One thing we’ve learnt is how dependent we are on art and culture.  People try to work from home, children try to deal with online schoolwork, but what keeps everyone sane (more or less) is what  you can see on TV, the things you can read, the music, the design, the drama – in other words, the arts.  It’s hard to imagine how we would get through the isolation of lockdown without the entertainment on which we constantly rely.

“O body swayed to music, O brightening glance,                                                                                                                                         How can we tell the dancer from the dance?”                                                                                                                                                   — William Butler Yeats, (Among School Children)

There’s a message here for all of us.  Artists and art people are  not just messing about having fun instead of working, we are actually helping to keep alive the most important human traits, the love of beauty and art as an instrument of social cohesion, support, communication, community and survival.  In just a few short months we’ve had to get used to doing without so much of normal life – we can’t hang out together, can’t go out to a café, go for a meal, go to each other’s houses, go for a drink, go to a ballet, a concert, an opera.  That’s a long list of no-go areas.  But we still have art, and that’s our shining light.

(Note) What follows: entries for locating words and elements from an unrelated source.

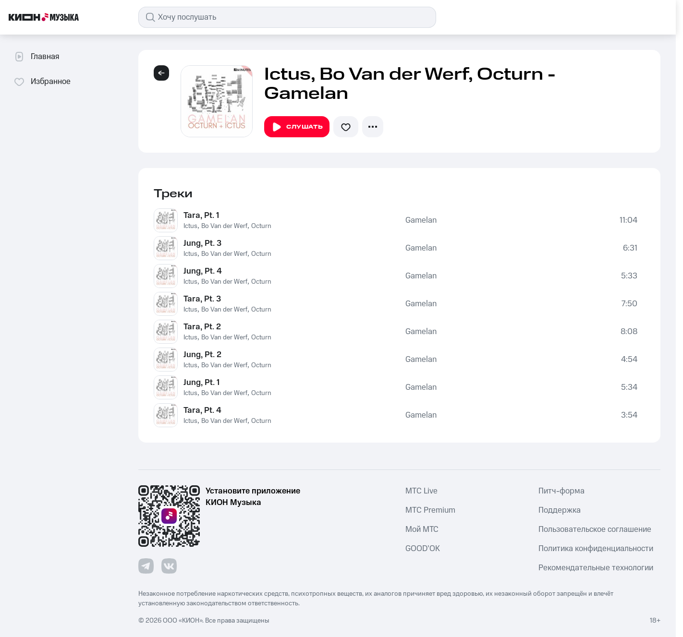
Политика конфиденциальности (595, 548)
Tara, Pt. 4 (202, 410)
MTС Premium (430, 510)
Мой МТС (422, 529)
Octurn (261, 226)
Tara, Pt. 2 (202, 327)
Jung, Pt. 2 (202, 355)
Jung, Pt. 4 (202, 271)
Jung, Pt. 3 (202, 243)
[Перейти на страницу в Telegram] (146, 566)
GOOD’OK (422, 548)
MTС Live (421, 491)
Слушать (297, 127)
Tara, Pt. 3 (202, 299)
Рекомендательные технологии (595, 568)
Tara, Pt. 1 (201, 215)
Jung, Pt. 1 (201, 382)
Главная (36, 56)
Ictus (190, 226)
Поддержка (559, 510)
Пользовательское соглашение (594, 529)
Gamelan (421, 220)
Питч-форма (561, 491)
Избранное (42, 81)
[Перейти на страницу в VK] (169, 566)
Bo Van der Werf (224, 226)
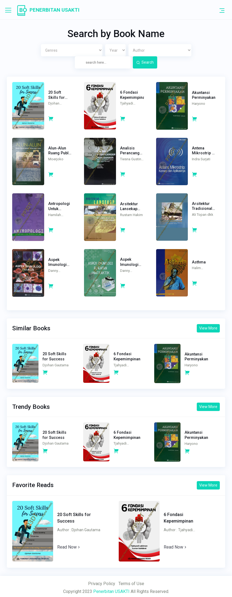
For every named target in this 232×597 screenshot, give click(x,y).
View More (207, 325)
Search (145, 62)
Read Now (70, 544)
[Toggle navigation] (222, 10)
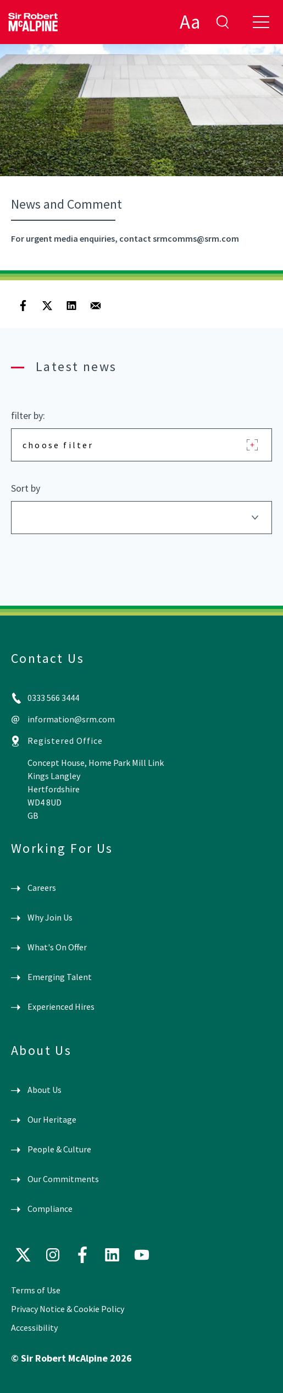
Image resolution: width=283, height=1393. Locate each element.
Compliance (50, 1208)
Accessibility (34, 1327)
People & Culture (59, 1149)
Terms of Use (35, 1290)
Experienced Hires (61, 1006)
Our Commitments (63, 1178)
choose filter (58, 444)
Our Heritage (51, 1119)
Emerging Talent (59, 976)
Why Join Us (50, 917)
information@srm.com (71, 719)
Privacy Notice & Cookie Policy (67, 1308)
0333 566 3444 (53, 697)
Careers (41, 887)
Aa (190, 22)
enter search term (222, 22)
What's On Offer (57, 947)
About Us (44, 1089)
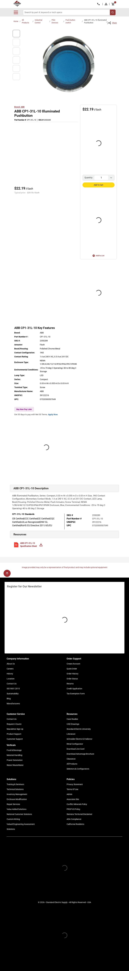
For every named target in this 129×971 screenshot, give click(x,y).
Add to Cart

“Good art is a form of prayer.  It’s a way to say what is not sayable.”                                                                                                              — Frederick Busch

This pandemic is bigger than we are.  Unless it’s brought under control, it could finish us.  We’ve got to keep it in check.  We’ve absolutely got to accept all these restrictions, irksome as they are. Masks, ventilation, distance and basic hygiene commonsense (e.g. handwashing) are among the few ways we can control this killer disease.

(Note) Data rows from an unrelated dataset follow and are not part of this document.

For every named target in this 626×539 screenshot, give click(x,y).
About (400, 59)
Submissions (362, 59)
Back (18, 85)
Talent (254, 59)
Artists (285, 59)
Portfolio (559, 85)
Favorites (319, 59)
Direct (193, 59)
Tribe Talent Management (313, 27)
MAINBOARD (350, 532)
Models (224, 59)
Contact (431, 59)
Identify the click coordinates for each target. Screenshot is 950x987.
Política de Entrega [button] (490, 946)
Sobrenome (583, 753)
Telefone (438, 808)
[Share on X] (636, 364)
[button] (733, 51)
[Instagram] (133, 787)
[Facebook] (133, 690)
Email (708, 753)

“The only way to do it is to do it”.                                                                                                                                                                       — Merce Cunningham

As I write this, many places are experiencing Lockdown 2.  The weather’s changing, people are spending time indoors, close to each other, and everyone’s worried about making a living.  Shops close, people get laid off or their pay is reduced.  The festive season is coming, but there’s not much fun about.  There’s anger, though, and rebellion – people refusing to accept the rules, refusing to wear masks or keep their distance, all of which is very dangerous.

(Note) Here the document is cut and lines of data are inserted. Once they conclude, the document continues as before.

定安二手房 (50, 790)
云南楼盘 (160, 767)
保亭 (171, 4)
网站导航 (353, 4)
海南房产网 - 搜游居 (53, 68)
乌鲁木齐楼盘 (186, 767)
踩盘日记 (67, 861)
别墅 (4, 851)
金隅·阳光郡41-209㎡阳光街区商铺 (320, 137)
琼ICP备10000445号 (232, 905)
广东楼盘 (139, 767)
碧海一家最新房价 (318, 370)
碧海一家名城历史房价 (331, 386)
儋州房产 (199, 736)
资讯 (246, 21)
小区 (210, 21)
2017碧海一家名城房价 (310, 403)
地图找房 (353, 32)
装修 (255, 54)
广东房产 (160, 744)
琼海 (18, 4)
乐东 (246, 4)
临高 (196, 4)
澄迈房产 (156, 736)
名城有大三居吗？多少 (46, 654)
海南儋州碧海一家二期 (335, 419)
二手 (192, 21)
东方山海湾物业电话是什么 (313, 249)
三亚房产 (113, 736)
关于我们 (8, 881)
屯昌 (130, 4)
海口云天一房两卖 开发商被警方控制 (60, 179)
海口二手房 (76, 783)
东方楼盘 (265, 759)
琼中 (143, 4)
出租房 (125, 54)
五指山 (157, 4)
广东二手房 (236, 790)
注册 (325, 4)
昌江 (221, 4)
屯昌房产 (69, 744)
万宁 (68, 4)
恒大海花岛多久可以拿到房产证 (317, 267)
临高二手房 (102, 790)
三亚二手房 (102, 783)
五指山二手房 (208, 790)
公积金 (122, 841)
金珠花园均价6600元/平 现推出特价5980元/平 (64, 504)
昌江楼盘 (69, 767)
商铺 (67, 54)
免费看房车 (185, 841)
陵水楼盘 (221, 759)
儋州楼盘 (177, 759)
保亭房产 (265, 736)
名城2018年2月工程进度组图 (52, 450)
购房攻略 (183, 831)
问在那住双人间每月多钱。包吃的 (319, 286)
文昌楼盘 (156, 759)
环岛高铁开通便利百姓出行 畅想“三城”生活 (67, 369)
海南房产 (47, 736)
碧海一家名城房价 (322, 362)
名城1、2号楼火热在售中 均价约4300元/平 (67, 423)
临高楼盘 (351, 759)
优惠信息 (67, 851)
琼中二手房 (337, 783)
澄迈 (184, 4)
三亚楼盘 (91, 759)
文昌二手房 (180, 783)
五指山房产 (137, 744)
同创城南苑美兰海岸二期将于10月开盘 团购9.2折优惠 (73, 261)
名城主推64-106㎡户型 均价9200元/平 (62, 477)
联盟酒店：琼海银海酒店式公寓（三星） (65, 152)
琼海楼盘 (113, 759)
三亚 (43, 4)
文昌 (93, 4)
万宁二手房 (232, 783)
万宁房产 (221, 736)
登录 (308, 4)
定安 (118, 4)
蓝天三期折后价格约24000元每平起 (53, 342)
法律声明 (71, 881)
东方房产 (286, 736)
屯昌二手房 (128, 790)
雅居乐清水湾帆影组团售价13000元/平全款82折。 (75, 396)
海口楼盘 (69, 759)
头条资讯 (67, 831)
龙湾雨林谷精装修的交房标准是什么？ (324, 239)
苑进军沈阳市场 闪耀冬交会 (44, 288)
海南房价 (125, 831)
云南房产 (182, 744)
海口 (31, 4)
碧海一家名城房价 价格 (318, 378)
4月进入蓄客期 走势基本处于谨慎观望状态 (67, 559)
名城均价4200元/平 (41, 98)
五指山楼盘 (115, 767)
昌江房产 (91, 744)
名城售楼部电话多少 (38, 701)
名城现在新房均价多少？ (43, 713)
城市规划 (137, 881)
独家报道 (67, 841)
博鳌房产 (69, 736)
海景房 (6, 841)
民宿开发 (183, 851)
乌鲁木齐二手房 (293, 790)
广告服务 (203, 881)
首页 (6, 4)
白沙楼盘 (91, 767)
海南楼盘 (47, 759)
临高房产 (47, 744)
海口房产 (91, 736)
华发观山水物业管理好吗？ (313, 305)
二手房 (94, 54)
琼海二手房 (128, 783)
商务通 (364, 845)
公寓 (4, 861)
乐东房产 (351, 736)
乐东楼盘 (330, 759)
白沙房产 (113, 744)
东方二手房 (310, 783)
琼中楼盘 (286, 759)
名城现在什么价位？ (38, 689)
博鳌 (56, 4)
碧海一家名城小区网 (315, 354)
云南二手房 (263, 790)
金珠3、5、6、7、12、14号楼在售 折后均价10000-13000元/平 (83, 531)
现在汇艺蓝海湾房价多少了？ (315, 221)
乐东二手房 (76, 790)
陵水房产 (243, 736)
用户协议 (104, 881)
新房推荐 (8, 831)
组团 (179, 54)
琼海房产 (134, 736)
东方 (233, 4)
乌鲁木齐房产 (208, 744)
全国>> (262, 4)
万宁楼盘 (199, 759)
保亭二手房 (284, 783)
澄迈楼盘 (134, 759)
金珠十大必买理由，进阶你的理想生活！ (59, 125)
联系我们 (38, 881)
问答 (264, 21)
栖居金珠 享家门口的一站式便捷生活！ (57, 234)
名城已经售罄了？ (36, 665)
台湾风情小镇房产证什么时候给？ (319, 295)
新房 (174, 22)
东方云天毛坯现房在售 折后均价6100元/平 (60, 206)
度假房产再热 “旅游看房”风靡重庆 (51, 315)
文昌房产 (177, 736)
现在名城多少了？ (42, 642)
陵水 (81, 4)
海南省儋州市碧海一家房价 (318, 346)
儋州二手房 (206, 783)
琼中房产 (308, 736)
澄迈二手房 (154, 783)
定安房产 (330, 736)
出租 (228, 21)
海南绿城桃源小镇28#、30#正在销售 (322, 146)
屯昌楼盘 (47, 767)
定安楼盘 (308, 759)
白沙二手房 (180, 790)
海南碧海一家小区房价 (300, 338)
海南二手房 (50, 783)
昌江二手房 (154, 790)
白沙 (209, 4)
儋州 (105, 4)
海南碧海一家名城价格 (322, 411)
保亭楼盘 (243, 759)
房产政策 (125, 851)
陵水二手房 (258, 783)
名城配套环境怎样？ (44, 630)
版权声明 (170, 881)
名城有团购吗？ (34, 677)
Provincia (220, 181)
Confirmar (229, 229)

Where we live, a lot of ballet schools were paying lip-service to the rules, getting their students to wear face-coverings on the way into and out of the studio, taking them off for class.  This is totally wrong.  Any intelligent assessment of masks confirms that they block aerosol-born virus particles in the air we all breathe, those very particles that carry and transmit the disease.  Until vaccines are widely available, masks are vital to our survival.  Whether you or I find them uncomfortable or inconvenient is really not the point.  I wear mine and you wear yours to keep each other safe. The future of humanity may well depend on that simple commitment.  Please, do it and stick with it.  This really matters.  Life is infinitely precious; don’t throw it away.